Abstract: We derive the soliton matrices corresponding to an arbitrary number of higher-order normal zeros for the matrix Riemann-Hilbert problem of arbitrary matrix dimension, thus giving the complete solution to the problem of higher-order solitons. Our soliton matrices explicitly give all higher-order multi-soliton solutions to the nonlinear partial differential equations integrable through the matrix Riemann-Hilbert problem. We have applied these general results to the three-wave interaction system, and derived new classes of higher-order soliton and two-soliton solutions, in complement to those from our previous publication [Stud.

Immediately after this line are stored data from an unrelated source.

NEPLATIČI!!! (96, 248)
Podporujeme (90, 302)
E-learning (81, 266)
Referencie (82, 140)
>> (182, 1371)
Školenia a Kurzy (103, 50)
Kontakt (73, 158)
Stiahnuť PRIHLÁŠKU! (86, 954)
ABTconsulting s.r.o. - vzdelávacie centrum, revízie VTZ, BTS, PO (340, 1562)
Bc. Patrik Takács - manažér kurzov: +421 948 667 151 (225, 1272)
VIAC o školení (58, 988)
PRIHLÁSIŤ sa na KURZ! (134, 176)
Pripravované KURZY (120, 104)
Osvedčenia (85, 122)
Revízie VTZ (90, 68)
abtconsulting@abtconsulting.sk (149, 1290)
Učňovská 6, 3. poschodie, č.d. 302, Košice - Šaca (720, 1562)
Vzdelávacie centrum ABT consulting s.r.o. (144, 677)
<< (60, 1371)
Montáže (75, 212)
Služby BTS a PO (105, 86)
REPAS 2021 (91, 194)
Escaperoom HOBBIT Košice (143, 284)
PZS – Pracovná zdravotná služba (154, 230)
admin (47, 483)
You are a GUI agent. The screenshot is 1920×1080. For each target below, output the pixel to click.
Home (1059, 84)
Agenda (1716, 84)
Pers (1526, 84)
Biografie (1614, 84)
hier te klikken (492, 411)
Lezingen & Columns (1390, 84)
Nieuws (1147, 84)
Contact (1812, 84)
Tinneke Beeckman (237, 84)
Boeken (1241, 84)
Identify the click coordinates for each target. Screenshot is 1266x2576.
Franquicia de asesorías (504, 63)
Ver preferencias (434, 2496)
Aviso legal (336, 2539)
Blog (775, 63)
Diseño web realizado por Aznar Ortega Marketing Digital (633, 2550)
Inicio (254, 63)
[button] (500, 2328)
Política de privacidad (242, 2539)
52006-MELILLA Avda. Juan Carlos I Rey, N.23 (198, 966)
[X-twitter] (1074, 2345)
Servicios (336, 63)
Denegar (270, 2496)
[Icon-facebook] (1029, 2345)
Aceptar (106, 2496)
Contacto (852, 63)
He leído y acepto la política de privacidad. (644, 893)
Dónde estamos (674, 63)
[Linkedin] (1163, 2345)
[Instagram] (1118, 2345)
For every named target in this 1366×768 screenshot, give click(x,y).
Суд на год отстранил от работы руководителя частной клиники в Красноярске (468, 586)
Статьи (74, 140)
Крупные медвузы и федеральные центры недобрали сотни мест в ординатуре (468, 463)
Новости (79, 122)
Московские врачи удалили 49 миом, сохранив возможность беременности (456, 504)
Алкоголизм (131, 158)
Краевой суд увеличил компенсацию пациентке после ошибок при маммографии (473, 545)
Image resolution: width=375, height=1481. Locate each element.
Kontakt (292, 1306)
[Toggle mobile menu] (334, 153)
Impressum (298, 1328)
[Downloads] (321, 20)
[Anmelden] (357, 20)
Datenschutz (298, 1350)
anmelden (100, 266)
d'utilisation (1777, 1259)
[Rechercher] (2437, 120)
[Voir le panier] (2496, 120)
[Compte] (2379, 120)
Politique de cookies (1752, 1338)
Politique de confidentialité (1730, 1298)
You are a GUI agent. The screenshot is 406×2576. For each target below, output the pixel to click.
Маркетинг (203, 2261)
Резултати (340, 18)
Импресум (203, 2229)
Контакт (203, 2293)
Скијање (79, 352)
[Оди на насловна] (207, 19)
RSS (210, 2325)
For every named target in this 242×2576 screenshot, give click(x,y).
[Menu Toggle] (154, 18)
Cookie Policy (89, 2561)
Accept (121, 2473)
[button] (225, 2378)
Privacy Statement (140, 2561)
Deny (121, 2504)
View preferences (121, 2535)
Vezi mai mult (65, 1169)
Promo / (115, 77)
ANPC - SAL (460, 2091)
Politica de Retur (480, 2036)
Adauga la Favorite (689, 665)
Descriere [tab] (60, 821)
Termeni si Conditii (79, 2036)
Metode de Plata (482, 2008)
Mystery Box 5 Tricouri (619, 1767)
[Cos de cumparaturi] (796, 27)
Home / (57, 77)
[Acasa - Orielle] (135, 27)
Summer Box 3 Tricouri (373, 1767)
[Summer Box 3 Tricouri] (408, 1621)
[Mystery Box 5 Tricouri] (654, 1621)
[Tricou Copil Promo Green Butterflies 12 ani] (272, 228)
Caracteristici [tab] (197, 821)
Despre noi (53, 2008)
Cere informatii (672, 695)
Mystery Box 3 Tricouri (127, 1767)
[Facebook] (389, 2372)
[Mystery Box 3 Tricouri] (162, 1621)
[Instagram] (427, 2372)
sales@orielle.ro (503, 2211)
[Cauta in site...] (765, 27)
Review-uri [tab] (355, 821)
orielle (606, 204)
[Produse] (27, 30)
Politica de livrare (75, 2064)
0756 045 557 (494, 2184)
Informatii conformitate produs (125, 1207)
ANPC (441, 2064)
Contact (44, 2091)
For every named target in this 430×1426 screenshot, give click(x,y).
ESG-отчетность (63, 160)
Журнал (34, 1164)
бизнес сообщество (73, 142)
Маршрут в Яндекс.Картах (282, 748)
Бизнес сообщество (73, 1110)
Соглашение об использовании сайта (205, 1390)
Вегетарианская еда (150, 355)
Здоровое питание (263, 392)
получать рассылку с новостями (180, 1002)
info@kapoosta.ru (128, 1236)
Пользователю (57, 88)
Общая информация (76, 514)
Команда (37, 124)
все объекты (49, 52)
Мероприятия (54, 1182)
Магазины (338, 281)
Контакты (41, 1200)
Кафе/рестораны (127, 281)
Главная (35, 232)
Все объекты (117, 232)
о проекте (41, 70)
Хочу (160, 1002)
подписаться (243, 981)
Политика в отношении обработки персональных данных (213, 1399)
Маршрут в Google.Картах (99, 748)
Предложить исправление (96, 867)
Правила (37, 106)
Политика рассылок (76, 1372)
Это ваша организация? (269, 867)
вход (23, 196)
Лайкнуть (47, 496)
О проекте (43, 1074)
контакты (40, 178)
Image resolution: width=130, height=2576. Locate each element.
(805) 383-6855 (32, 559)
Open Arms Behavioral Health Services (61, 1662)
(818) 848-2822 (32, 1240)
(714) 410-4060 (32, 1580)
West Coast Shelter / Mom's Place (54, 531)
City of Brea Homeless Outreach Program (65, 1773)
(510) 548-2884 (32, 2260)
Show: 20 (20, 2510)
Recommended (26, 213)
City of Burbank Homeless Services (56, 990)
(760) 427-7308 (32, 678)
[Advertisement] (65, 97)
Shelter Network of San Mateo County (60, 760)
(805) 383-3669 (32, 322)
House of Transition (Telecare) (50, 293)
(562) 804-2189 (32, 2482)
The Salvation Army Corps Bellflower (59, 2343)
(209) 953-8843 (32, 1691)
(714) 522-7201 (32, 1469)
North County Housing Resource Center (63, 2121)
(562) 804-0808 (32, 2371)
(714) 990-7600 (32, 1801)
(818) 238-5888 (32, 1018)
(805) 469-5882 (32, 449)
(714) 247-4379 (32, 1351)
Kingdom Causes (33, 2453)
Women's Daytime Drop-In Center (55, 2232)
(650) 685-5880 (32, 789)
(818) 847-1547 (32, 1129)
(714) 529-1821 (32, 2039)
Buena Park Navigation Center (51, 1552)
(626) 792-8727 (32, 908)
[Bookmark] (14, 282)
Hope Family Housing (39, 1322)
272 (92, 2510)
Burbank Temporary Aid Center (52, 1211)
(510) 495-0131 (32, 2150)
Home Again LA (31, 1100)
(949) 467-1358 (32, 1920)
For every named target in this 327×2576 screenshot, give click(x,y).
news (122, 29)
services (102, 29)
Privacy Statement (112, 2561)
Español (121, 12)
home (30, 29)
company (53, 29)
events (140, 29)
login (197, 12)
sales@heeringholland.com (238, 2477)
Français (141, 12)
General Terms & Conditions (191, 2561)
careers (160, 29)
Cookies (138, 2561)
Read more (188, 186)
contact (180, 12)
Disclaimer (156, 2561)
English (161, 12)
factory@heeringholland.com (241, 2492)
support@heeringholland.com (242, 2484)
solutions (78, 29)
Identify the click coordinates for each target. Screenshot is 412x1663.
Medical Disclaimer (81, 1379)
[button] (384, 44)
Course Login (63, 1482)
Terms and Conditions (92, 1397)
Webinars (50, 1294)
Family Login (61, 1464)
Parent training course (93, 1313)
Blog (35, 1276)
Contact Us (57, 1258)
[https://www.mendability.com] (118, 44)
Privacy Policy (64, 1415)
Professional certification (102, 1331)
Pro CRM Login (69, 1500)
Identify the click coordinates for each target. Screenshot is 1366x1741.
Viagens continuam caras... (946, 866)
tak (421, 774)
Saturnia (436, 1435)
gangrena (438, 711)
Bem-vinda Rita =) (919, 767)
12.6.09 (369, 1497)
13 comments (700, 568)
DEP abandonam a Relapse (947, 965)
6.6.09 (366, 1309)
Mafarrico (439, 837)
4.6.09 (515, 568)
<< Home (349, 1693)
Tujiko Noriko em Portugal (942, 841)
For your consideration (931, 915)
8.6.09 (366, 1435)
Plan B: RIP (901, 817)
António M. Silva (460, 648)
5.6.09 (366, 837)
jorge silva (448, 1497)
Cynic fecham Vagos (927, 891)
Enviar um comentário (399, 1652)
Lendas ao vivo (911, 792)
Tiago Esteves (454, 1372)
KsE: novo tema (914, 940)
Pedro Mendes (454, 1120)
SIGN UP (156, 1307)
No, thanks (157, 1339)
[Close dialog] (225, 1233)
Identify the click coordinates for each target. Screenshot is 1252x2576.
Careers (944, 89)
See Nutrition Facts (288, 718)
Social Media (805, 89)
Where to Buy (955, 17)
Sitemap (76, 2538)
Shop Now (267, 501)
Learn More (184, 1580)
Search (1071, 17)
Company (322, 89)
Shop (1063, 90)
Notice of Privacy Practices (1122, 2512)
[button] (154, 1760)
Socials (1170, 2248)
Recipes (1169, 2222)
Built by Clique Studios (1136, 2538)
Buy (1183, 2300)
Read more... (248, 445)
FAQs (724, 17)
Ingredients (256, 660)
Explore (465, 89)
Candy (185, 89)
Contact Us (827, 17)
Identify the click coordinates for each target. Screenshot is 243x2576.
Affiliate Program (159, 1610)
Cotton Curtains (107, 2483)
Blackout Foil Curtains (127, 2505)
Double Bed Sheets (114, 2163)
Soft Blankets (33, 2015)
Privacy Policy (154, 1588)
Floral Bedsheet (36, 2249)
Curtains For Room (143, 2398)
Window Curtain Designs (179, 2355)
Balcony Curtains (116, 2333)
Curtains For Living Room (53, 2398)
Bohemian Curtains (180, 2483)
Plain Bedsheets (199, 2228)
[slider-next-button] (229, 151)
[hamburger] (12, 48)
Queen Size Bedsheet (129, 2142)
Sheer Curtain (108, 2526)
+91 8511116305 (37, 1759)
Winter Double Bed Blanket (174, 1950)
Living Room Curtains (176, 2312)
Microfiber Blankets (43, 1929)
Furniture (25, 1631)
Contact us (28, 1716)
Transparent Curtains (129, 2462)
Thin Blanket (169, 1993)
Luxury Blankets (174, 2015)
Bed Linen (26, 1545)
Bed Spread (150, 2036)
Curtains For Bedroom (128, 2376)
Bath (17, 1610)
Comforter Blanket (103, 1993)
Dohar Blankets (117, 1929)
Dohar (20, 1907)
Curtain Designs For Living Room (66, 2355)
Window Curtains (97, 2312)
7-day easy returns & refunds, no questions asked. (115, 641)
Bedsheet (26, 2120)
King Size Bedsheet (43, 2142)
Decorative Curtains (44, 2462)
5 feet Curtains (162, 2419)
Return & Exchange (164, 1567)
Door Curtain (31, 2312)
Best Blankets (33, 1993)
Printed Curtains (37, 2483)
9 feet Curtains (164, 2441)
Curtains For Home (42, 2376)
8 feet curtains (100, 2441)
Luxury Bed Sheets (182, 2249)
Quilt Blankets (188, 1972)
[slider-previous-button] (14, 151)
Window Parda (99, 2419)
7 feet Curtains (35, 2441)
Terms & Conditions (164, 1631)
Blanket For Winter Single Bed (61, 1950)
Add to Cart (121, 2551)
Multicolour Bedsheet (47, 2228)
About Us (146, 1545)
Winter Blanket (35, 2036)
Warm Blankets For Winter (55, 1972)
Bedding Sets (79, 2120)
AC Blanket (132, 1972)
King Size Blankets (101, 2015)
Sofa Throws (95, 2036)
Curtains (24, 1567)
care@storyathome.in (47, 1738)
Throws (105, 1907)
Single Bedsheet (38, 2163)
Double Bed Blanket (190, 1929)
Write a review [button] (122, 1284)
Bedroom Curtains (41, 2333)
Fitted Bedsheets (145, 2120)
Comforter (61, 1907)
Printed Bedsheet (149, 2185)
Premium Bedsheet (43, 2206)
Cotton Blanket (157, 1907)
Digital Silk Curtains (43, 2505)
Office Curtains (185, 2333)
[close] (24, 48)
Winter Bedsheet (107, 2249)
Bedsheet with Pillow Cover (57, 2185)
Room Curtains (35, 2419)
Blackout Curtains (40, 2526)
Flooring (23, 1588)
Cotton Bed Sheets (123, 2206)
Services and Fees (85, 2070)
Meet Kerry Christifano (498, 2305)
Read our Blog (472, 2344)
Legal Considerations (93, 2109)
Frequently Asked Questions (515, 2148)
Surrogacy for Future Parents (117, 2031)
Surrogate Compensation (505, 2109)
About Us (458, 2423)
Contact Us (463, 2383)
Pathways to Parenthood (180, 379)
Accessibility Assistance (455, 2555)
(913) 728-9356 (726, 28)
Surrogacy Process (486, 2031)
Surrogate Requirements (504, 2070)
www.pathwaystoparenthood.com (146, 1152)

Appl. Math. \textbf{110}, 297 (2003)], where only the elementary higher-order zeros were considered. The higher-order solitons corresponding to non-elementary zeros generically describe the simultaneous breakup of a pumping wave $(u_3)$ into the other two components ($u_1$ and $u_2$) and merger of $u_1$ and $u_2$ waves into the pumping $u_3$ wave. The two-soliton solutions corresponding to two simple zeros generically describe the breakup of the pumping $u_3$ wave into the $u_1$ and $u_2$ components, and the reverse process. In the non-generic cases, these two-soliton solutions could describe the elastic interaction of the $u_1$ and $u_2$ waves, thus reproducing previous results obtained by Zakharov and Manakov [Zh. Eksp. Teor. Fiz. \textbf{69}, 1654 (1975)] and Kaup [Stud. Appl. Math. \textbf{55}, 9 (1976)].